Goal of the exercise:
Set down, exactly as written, the line containing "Viewport: 585px width, 446px" and all the lines that follow it to the end of the entries below, omitting every picture.

--- --- ---

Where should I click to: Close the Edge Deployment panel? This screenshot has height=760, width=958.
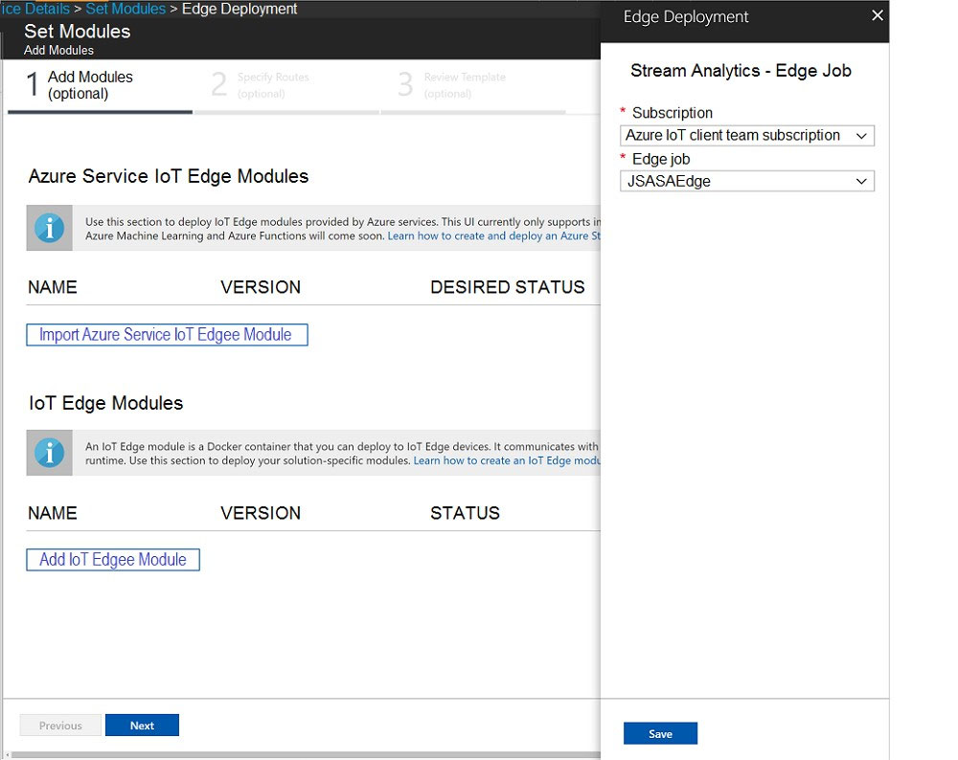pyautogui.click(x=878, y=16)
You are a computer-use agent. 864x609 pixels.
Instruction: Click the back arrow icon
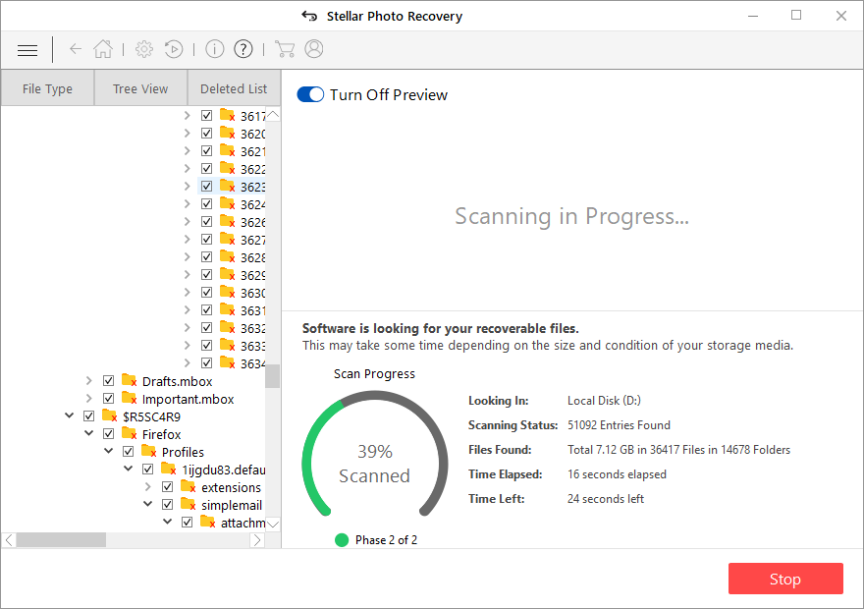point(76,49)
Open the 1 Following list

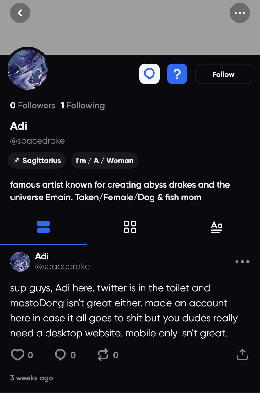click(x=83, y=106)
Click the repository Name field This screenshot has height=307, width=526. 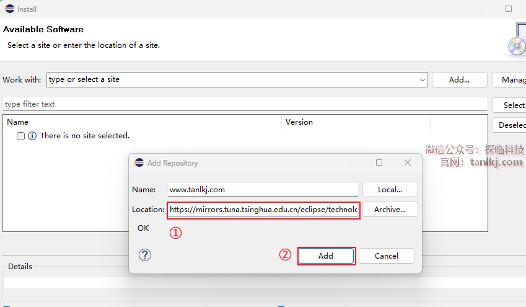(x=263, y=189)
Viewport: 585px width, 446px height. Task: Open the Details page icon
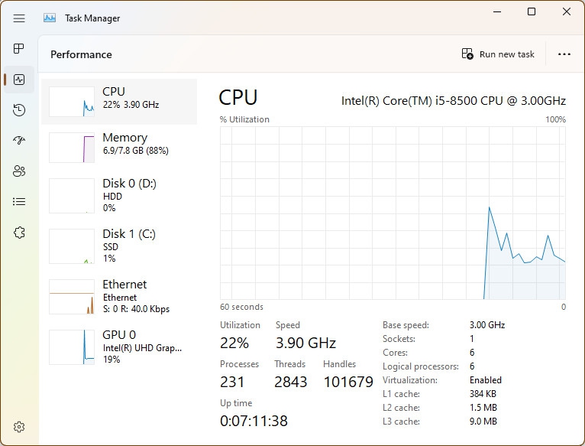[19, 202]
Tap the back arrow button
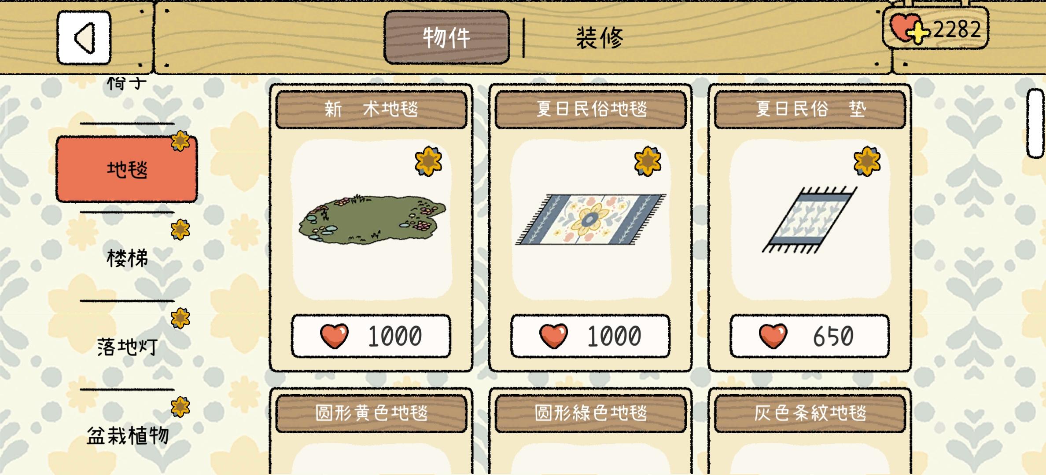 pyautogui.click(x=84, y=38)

--- --- ---

Solution for this exercise:
Viewport: 585px width, 446px height. Task: Open the Details page icon
[19, 202]
Tap the back arrow button
 pyautogui.click(x=84, y=38)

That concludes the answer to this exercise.